In one corner of England, job seekers were encouraged to hedge their bets or to flat-out lie. The British newspaper The Guardian reported that welfare personnel “have urged jobseekers who have depression to hide their diagnosis and only admit on work applications that they are experiencing ‘low mood.'” 
 
Fortunately, there has been a backlash from mental health organizations, who describe the advice as an “outrage” likely to increase stigma. They point out that “the law provided protection to disabled people, including those with mental health problems, if their disability has a substantial, adverse, and long-term effect on normal daily activities.”
 
The welfare department in question brushed off the controversy by saying the suggestion was only “well-intentioned local advice” and encouraging people seeking jobs to “speak freely about a health condition or disability.” But that’s not a choice that everyone is willing to make.
 
Whether or not to disclose one’s mental health condition when applying for a job is not an easy decision. American law (at the moment) protects employees and potential employees under the Americans with Disabilities Act (ADA). But many people are rightly suspicious that disclosing a mental illness at the application is a one-way ticket to unemployment. Even when applications invite you to disclose and pointedly proclaim that they abide by EEOC regulations, many people choose not to disclose.
 
Disclosing after you’ve been hired or have been working at a place for a while is another matter. Many people (including me) have lost jobs because their bosses and coworkers don’t understand mental illness. There is plenty of motivation never to mention it.
 
That may not always be possible, however. Sometimes, the symptoms of bipolar disorder or another serious mental illness are obvious and negatively affect work. (I’m included here, too.) If a person isn’t able to do the work – for whatever reason – it’s understandable that they will be let go.
 
That brings us to the subject of accommodations that permit a person to do the work. Under ADA law, persons with disabilities, including mental disorders, are to be given “reasonable accommodations” to help them perform their job duties. For blind, deaf, or mobility-impaired workers, these accommodations are obviously necessary and most employers can and will provide them. (There is also no question as to whether to disclose these disabilities or not. Visible disabilities are more widely understood than invisible ones.)
 
Accommodations for mental disorders need not be difficult, either. Solutions such as flextime, work-at-home situations, or time off for appointments are more and more being offered to all employees, regardless of ability level, and these can certainly help people with mental illness, too. Other reasonable accommodations might include flexible break times, an office with a door or full-spectrum lighting, or the understanding that phone calls and emails need not be returned instantly. Of course, to receive these accommodations, one must disclose the disorder and negotiate the possible solutions, which can certainly be daunting, if not impossible, for those with anxiety disorders, for example.
 
But what we’re talking about here is not whether to disclose a disability on an application or to an employer.
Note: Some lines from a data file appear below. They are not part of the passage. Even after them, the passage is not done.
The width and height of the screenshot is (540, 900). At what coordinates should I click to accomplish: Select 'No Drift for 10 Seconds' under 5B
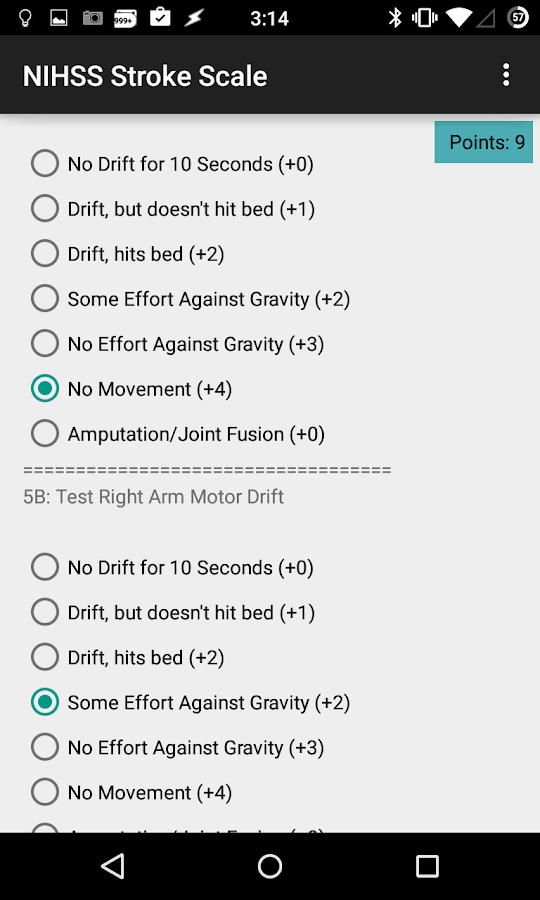173,567
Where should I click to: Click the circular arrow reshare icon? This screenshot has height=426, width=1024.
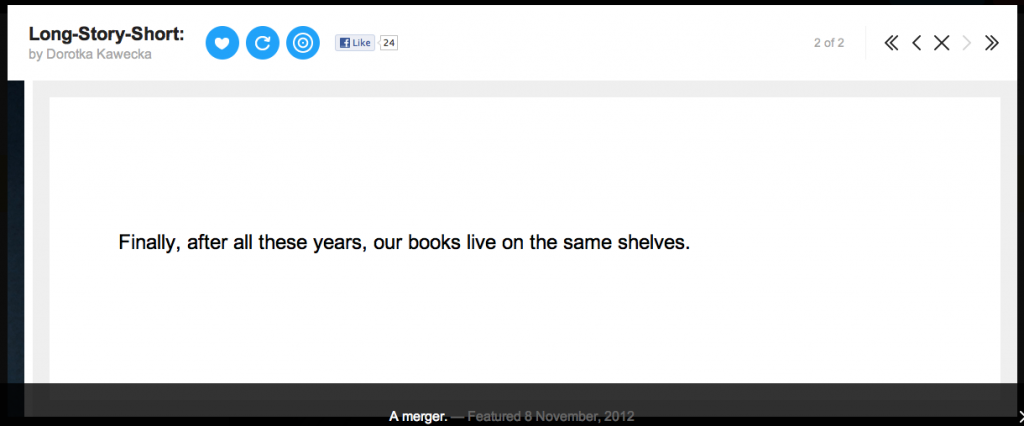(x=263, y=43)
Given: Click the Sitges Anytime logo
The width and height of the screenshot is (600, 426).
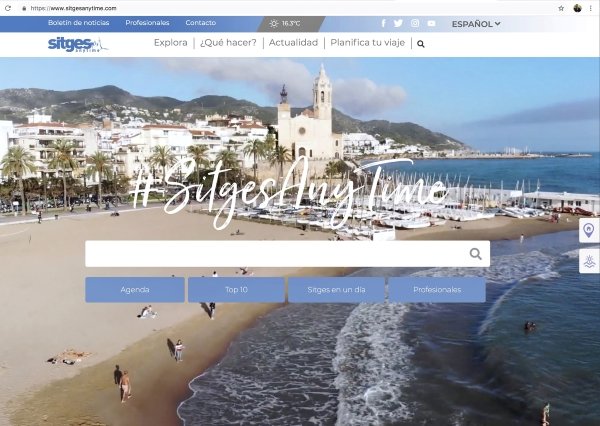Looking at the screenshot, I should pyautogui.click(x=78, y=44).
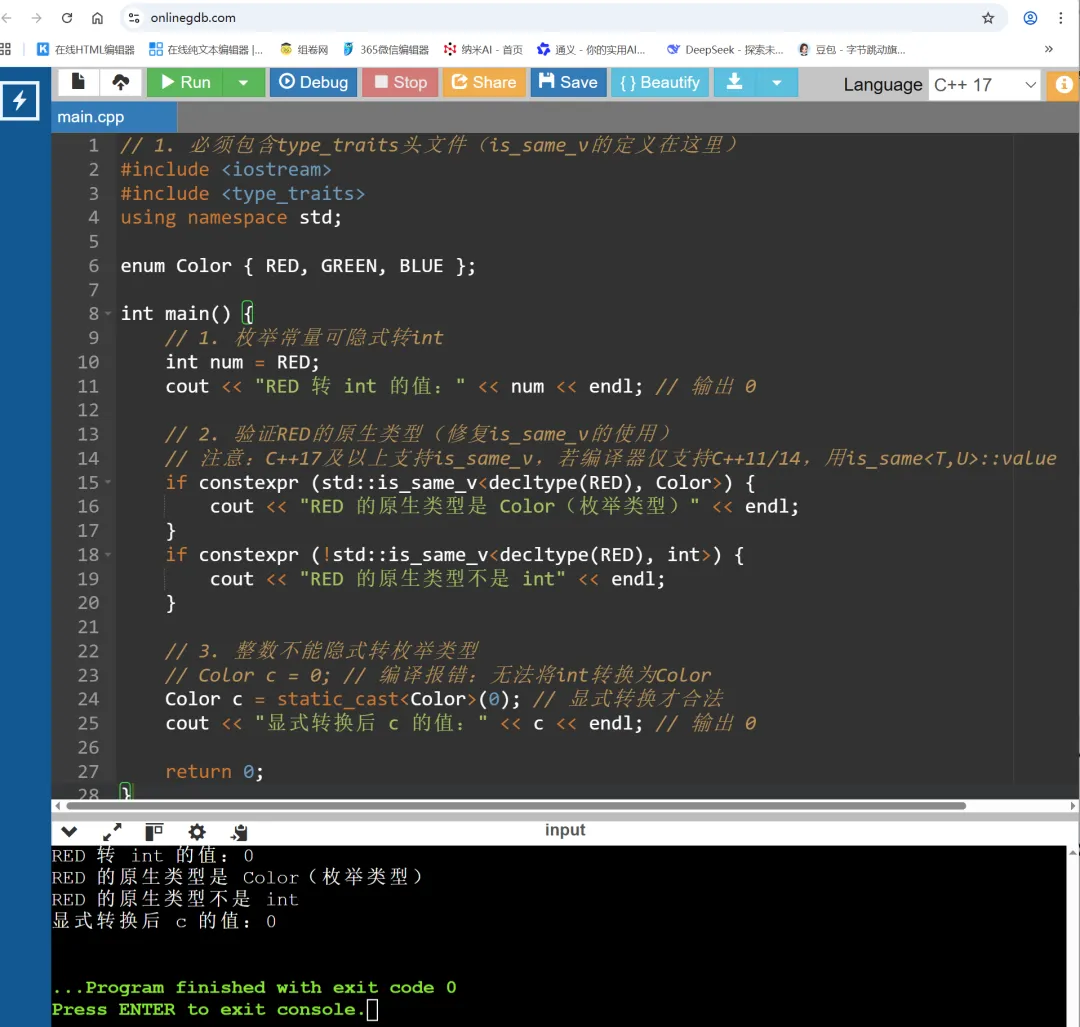This screenshot has width=1080, height=1027.
Task: Bookmark this page with star icon
Action: click(987, 18)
What we are talking about is misrepresenting a potentially disabling condition – or to use the less polite term, lying about it. I don’t have “occasional mood swings,” I have bipolar disorder. My depression is not simply a “low mood,” it can be debilitating. And I suspect that even admitting to a “low mood” might be greeted with something less than understanding by a potential or actual employer.
 
Ayaz Manji, a senior policy officer at a mental health charity in England, said of the semi-disclosure policy, “Anyone who discloses a mental health problem at work deserves to be treated with respect, and jobcentres should not be reinforcing stigma by advising people not to disclose.”
 
He’s right, of course. Disclosing or not disclosing is a hard enough choice for the mentally ill. Lying about one’s condition should not even be a consideration. And isn’t lying on resumes and applications an automatic cause for dismissal?